Deniz, Gamze, Işık, Seher, Seçil, Elif, Betül.
Deniz, içi içine sığmayan bir hayalperest’tir. Şen şakrak gülüşleri, mutlu halleri bir de çok fazla kitapları vardır.
Gamze; tam bir mutluluk perisi. Aynı hayalin içinde güzel neredeyse onu bulma ustası. Bir de durgun bir su gibi sessiz ve sakin bazen.
Işık, adı gibi ışık saçar etrafına. Gülüşüyle kilometreleri aşar da gelir yanınıza.
Fillere olan sevgisi de tartışılmaz boyutta.
Seher, ninni gibi sesi vardır onun. En basit şeyi bile masal tadında anlatır size.
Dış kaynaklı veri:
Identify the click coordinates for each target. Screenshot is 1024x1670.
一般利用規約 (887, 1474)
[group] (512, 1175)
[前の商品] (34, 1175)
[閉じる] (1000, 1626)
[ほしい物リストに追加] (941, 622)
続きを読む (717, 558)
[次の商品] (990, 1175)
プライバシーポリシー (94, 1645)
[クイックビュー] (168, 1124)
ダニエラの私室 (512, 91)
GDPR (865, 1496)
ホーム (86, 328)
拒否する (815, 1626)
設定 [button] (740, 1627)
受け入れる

Masal mı gerçek mi anlayamazsınız.
Seçil, tüm öyküleri sanki gözünden okunur Seçil’in. Duygu yüklüdür her yazısı.
Bütün kitapları okur o da tam bir kitap perisi.
Elif, hayal ettikçe daha fazla hayal edenlerdendir. Duramaz yerinde. İşi rakamlarla, resmi resmi yazılarla olsa da o hayal bulutunun üzerinde her gün ayrı seyahatte.
Betül, naiftir. Yazılarında bile hissedersiniz o naifliği. Ama bazen öyle olur ki baş kaldırır karakteri Elif gibi inandığı şeylere.
Hadi şimdi birlikte okuyalım bu yedi güzel öyküyü. Deniz götürsün bizi Fil Bakımevleri’ne, Gamze bir ödevle anıları aralasın geçmişte, Işık dede torun sevgisini işlesin tüm kalbimize, Seher’in takılalım kahramanlarının peşine yaşatalım kağıt kalemleri, Seçil’le bir çocuğun iç dünyasına yolculuk yapalım, sevmeyi, sevilmeyi, anlamayı öğrenelim birlikte, Elif bir mağaranın ıssızlığında kalp seslerimizi bile susturmak isteyeceğimiz güzelliği bulmuş öyküsünde hep birlikte seyredelim bizde,Betül Elif’le baş kaldırmış renksizliğe bizde alalım ellerimize fırçaları boyayalım hayallerimizi her renge.
Güzel maceralar dilerim çıkacağınız bu seyahatte.